Ans: The rate by which work is done refers to power. It is expressed by P.

Power = Work done/Time

P = W/t

9. What is 1 watt of power?

Ans: When an object is doing work at the rate of 1 J/s, then the power of that body or object is 1 watt (where watt is the unit of power).

10. An object is thrown at an angle to the ground, moves along a curve and falls back to the ground. The start and end points of the object path are on the same horizontal line. How much work is done by the gravity on that object?  

Ans: There must be a displacement to calculate the work, but since the vertical displacement in this case is zero (because the start and end points are on the same horizontal line), the work done by gravity is zero.

11. How does the state of energy get changed when a battery lights up a bulb?

Ans: The chemical energy of the battery is converted into heat and light energy of the bulb in the given case.

12. Calculate the work done by the force that changes the velocity of a moving body from 5 ms-1 to 2 ms-1. The body has a mass of 20 kg.

Ans: Since work done by force = Change in the kinetic energy of the moving body

Therefore, Work done by force = $\frac{1}{2}\times m(v_{1}^{2}-v_{2}^{2})$

=$\frac{1}{2}\times 20\times (5^2-2^2)$ =10×(25−4)=10×21
=210 J

13. An object having 10 kg weight is moved from point A to point B on the table.
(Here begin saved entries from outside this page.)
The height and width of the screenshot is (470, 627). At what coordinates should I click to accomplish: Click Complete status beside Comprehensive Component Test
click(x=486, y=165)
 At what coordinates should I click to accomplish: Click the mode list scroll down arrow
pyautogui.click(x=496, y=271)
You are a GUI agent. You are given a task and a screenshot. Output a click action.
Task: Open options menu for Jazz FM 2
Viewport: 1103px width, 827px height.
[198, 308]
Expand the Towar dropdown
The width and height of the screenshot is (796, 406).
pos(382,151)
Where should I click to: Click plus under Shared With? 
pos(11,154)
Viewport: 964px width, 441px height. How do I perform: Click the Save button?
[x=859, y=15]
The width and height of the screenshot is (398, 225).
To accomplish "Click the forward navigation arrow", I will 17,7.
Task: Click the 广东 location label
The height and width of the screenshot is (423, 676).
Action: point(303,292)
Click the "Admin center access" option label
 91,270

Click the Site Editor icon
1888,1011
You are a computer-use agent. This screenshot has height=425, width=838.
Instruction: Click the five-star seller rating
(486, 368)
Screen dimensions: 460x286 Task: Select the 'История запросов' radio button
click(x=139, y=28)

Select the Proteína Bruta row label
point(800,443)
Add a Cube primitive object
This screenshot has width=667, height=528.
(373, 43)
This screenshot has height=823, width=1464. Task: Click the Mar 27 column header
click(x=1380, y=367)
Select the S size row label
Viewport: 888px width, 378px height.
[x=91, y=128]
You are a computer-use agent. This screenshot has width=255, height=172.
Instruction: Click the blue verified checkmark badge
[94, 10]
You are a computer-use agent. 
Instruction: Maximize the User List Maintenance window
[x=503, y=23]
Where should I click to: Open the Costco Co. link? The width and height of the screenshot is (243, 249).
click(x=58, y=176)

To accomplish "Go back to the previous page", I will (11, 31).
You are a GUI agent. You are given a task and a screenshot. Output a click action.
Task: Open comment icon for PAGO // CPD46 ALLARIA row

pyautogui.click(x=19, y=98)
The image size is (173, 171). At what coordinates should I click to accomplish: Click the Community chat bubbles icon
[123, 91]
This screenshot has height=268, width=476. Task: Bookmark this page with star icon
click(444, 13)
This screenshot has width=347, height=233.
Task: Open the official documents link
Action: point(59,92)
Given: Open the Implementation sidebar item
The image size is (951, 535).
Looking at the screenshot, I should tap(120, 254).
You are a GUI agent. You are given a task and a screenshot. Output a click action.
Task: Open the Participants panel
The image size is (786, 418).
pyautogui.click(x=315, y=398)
If the distance between A and B is horizontal, what work does gravity do to the object?  Give the reason for the answer. 

Ans: Since the work done by gravity on the object depends on the change in the vertical height of the object, the vertical height of the object will not change. Because the connection level of A and B is at the same height, the work done is zero.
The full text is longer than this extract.